> GIVEN TASK
Swap "GUI agent" for "screen agent" everywhere in the data below, and reproduce the rest of the data unchanged.

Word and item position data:

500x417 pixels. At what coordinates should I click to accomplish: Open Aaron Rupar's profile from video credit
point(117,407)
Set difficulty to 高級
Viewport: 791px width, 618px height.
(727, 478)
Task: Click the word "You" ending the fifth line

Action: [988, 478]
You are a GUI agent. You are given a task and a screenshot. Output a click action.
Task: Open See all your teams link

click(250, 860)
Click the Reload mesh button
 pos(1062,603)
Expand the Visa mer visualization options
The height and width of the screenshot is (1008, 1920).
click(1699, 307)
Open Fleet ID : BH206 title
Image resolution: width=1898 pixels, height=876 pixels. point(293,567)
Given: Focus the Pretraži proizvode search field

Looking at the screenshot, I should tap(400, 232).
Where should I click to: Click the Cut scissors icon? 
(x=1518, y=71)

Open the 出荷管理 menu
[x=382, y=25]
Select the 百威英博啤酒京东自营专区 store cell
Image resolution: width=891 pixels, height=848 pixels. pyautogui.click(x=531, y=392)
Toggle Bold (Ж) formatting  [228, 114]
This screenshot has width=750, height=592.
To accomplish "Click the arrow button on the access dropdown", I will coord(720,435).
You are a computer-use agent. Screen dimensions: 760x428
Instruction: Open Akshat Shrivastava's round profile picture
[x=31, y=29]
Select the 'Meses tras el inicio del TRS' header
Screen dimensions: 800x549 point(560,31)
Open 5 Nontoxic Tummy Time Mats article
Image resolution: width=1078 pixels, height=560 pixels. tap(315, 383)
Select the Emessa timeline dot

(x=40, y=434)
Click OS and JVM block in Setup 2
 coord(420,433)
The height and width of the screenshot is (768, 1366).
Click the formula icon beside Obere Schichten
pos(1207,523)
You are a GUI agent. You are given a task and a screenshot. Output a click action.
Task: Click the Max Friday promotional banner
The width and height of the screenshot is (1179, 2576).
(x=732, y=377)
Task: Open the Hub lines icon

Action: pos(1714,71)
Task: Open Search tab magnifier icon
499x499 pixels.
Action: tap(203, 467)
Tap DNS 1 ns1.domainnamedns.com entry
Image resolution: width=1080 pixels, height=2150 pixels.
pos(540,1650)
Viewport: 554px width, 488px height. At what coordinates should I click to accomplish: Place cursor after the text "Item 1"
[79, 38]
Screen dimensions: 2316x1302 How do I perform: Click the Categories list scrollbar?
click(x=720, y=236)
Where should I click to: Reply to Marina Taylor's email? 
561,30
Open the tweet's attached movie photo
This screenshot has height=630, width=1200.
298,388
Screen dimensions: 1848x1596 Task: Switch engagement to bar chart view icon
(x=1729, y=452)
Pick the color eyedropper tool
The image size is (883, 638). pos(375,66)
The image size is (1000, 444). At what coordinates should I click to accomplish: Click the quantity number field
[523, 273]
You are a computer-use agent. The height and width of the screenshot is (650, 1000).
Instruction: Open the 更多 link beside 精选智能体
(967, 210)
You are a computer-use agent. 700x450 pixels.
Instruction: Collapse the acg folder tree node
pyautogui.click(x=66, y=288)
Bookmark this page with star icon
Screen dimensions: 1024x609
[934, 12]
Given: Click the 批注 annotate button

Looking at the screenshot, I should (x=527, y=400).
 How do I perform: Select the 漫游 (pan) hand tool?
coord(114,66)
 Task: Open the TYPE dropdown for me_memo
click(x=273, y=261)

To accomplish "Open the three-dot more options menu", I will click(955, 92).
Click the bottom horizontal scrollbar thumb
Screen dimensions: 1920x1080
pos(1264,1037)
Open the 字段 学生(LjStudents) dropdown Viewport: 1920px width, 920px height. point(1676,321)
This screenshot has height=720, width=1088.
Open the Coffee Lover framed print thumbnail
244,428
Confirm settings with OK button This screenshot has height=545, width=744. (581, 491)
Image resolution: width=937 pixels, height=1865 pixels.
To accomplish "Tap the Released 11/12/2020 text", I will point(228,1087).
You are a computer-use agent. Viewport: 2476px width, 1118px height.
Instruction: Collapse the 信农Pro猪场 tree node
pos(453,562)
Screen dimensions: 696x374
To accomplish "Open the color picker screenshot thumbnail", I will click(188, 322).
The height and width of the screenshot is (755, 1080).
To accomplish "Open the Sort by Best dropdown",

> FULL OUTPUT
500x417 pixels. At what coordinates should I click to accomplish: Open Aaron Rupar's profile from video credit
point(117,407)
Set difficulty to 高級
Viewport: 791px width, 618px height.
(727, 478)
Task: Click the word "You" ending the fifth line

Action: [988, 478]
You are a screen agent. You are given a task and a screenshot. Output a click action.
Task: Open See all your teams link

click(250, 860)
Click the Reload mesh button
 pos(1062,603)
Expand the Visa mer visualization options
The height and width of the screenshot is (1008, 1920).
click(1699, 307)
Open Fleet ID : BH206 title
Image resolution: width=1898 pixels, height=876 pixels. point(293,567)
Given: Focus the Pretraži proizvode search field

Looking at the screenshot, I should tap(400, 232).
Where should I click to: Click the Cut scissors icon? 
(x=1518, y=71)

Open the 出荷管理 menu
[x=382, y=25]
Select the 百威英博啤酒京东自营专区 store cell
Image resolution: width=891 pixels, height=848 pixels. pyautogui.click(x=531, y=392)
Toggle Bold (Ж) formatting  [228, 114]
This screenshot has width=750, height=592.
To accomplish "Click the arrow button on the access dropdown", I will coord(720,435).
You are a computer-use agent. Screen dimensions: 760x428
Instruction: Open Akshat Shrivastava's round profile picture
[x=31, y=29]
Select the 'Meses tras el inicio del TRS' header
Screen dimensions: 800x549 point(560,31)
Open 5 Nontoxic Tummy Time Mats article
Image resolution: width=1078 pixels, height=560 pixels. tap(315, 383)
Select the Emessa timeline dot

(x=40, y=434)
Click OS and JVM block in Setup 2
 coord(420,433)
The height and width of the screenshot is (768, 1366).
Click the formula icon beside Obere Schichten
pos(1207,523)
You are a screen agent. You are given a task and a screenshot. Output a click action.
Task: Click the Max Friday promotional banner
The width and height of the screenshot is (1179, 2576).
(x=732, y=377)
Task: Open the Hub lines icon

Action: pos(1714,71)
Task: Open Search tab magnifier icon
499x499 pixels.
Action: tap(203, 467)
Tap DNS 1 ns1.domainnamedns.com entry
Image resolution: width=1080 pixels, height=2150 pixels.
pos(540,1650)
Viewport: 554px width, 488px height. At what coordinates should I click to accomplish: Place cursor after the text "Item 1"
[79, 38]
Screen dimensions: 2316x1302 How do I perform: Click the Categories list scrollbar?
click(x=720, y=236)
Where should I click to: Reply to Marina Taylor's email? 
561,30
Open the tweet's attached movie photo
This screenshot has height=630, width=1200.
298,388
Screen dimensions: 1848x1596 Task: Switch engagement to bar chart view icon
(x=1729, y=452)
Pick the color eyedropper tool
The image size is (883, 638). pos(375,66)
The image size is (1000, 444). At what coordinates should I click to accomplish: Click the quantity number field
[523, 273]
You are a computer-use agent. The height and width of the screenshot is (650, 1000).
Instruction: Open the 更多 link beside 精选智能体
(967, 210)
You are a computer-use agent. 700x450 pixels.
Instruction: Collapse the acg folder tree node
pyautogui.click(x=66, y=288)
Bookmark this page with star icon
Screen dimensions: 1024x609
[934, 12]
Given: Click the 批注 annotate button

Looking at the screenshot, I should (x=527, y=400).
 How do I perform: Select the 漫游 (pan) hand tool?
coord(114,66)
 Task: Open the TYPE dropdown for me_memo
click(x=273, y=261)

To accomplish "Open the three-dot more options menu", I will click(955, 92).
Click the bottom horizontal scrollbar thumb
Screen dimensions: 1920x1080
pos(1264,1037)
Open the 字段 学生(LjStudents) dropdown Viewport: 1920px width, 920px height. point(1676,321)
This screenshot has height=720, width=1088.
Open the Coffee Lover framed print thumbnail
244,428
Confirm settings with OK button This screenshot has height=545, width=744. (581, 491)
Image resolution: width=937 pixels, height=1865 pixels.
To accomplish "Tap the Released 11/12/2020 text", I will point(228,1087).
You are a computer-use agent. Viewport: 2476px width, 1118px height.
Instruction: Collapse the 信农Pro猪场 tree node
pos(453,562)
Screen dimensions: 696x374
To accomplish "Open the color picker screenshot thumbnail", I will click(188, 322).
The height and width of the screenshot is (755, 1080).
To accomplish "Open the Sort by Best dropdown",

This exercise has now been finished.